(Task details)
Gather each line of the records where "pixels" appears.

(Provided information)
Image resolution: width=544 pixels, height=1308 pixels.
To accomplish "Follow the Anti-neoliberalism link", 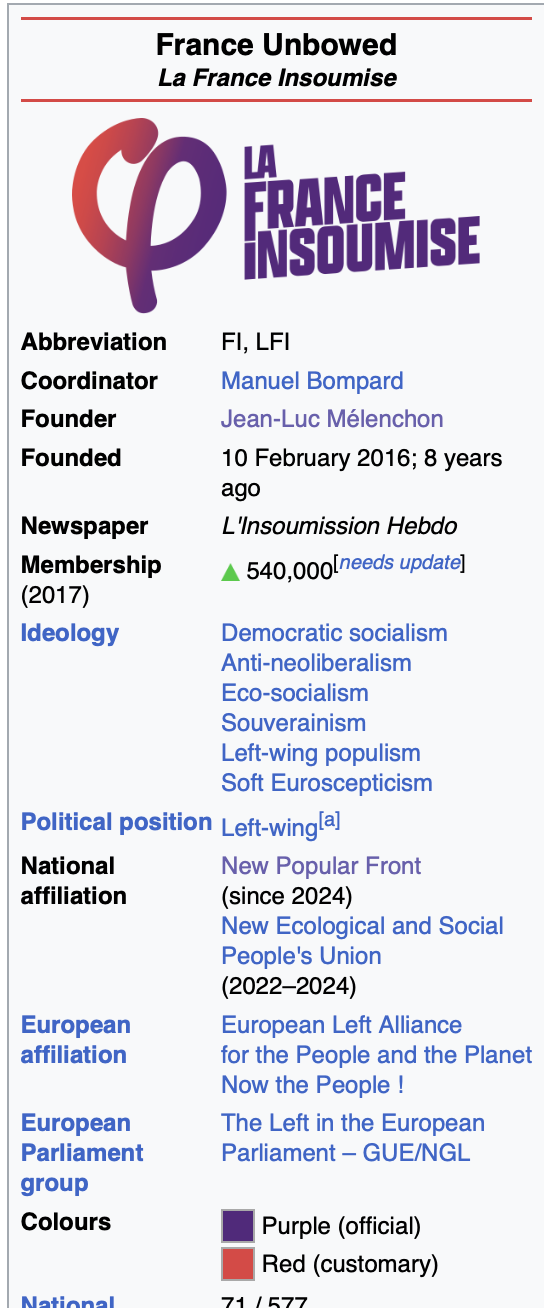I will pyautogui.click(x=316, y=663).
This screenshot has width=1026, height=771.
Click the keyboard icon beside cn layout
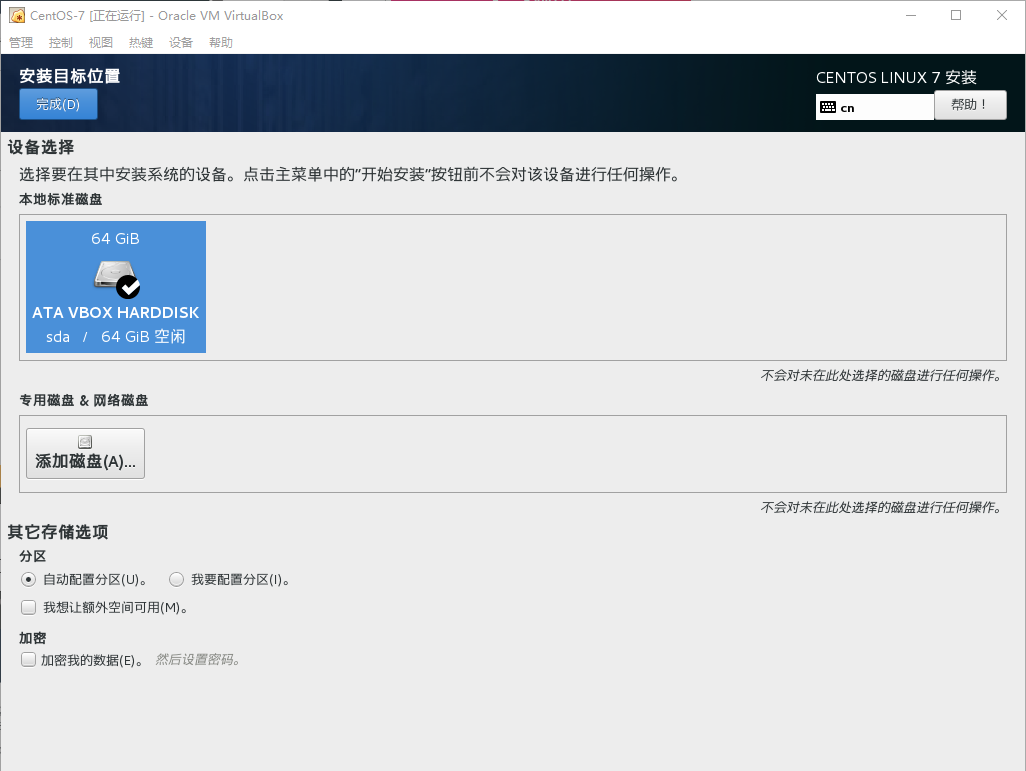[x=827, y=107]
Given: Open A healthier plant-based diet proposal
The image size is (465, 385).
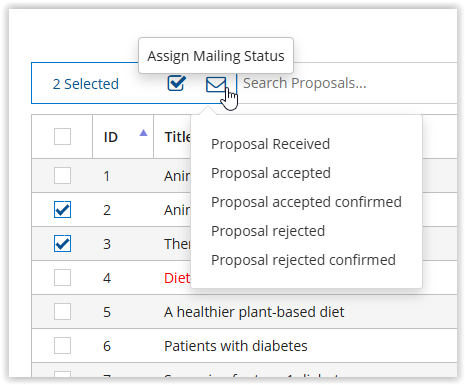Looking at the screenshot, I should coord(254,312).
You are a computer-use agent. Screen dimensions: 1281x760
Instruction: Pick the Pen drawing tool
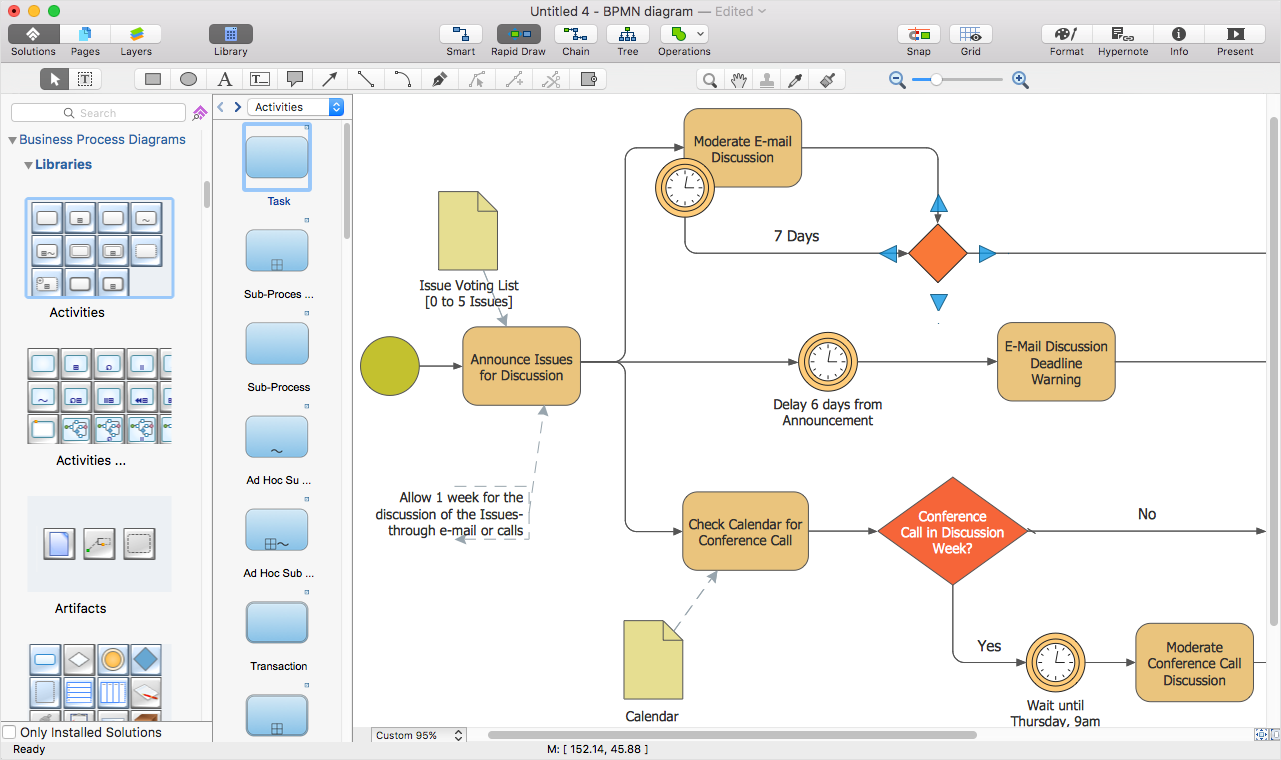tap(439, 80)
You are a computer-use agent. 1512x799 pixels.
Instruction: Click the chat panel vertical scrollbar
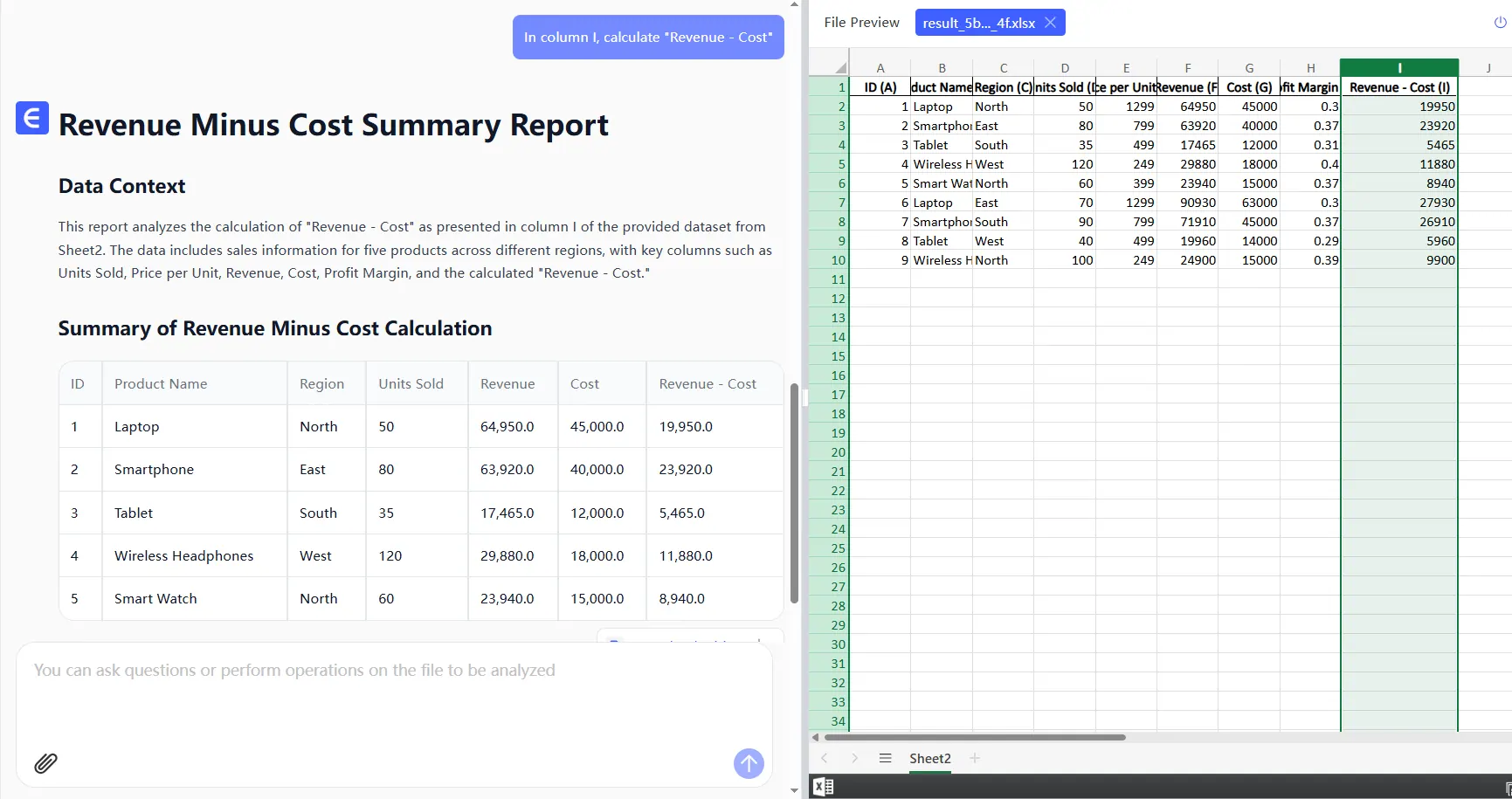point(794,493)
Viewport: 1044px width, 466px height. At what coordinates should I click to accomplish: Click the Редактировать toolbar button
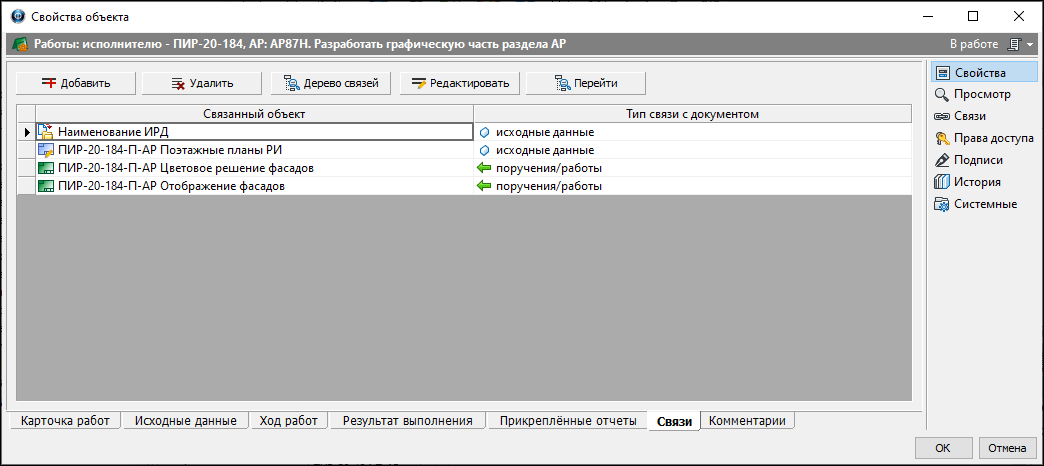(x=459, y=83)
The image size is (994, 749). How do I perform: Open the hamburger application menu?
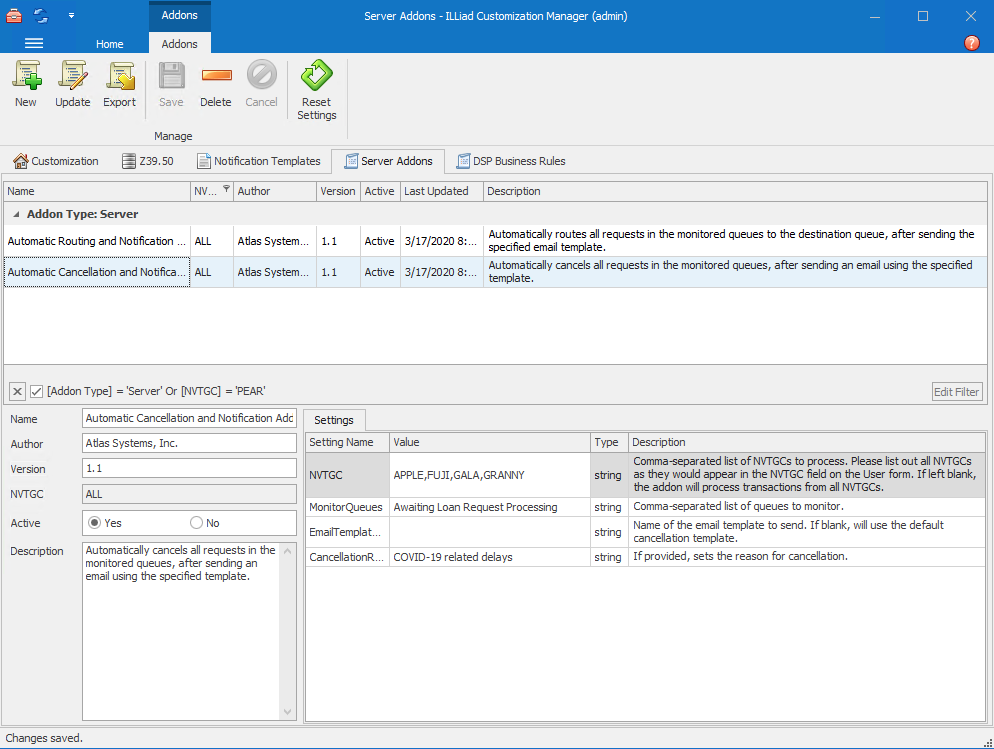[x=34, y=43]
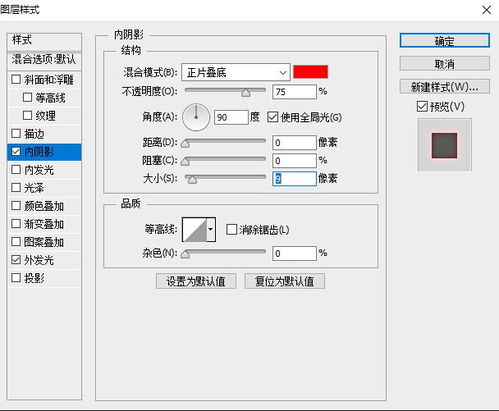Viewport: 499px width, 411px height.
Task: Open the contour picker dropdown arrow
Action: coord(211,229)
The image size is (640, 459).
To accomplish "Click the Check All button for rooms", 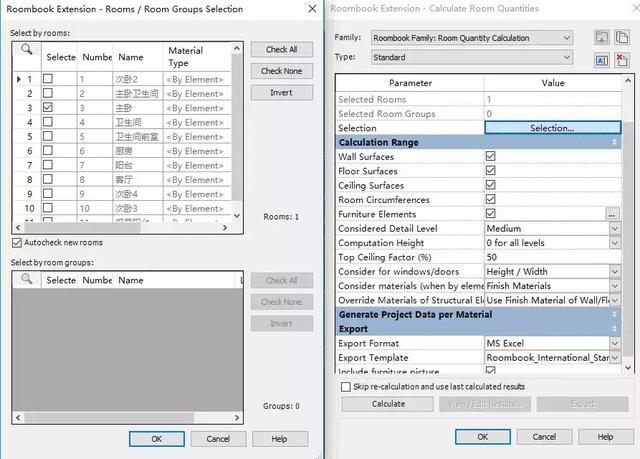I will point(282,49).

(Solution for this problem)
Image resolution: width=544 pixels, height=1308 pixels.
You are a computer-use agent. 1512x799 pixels.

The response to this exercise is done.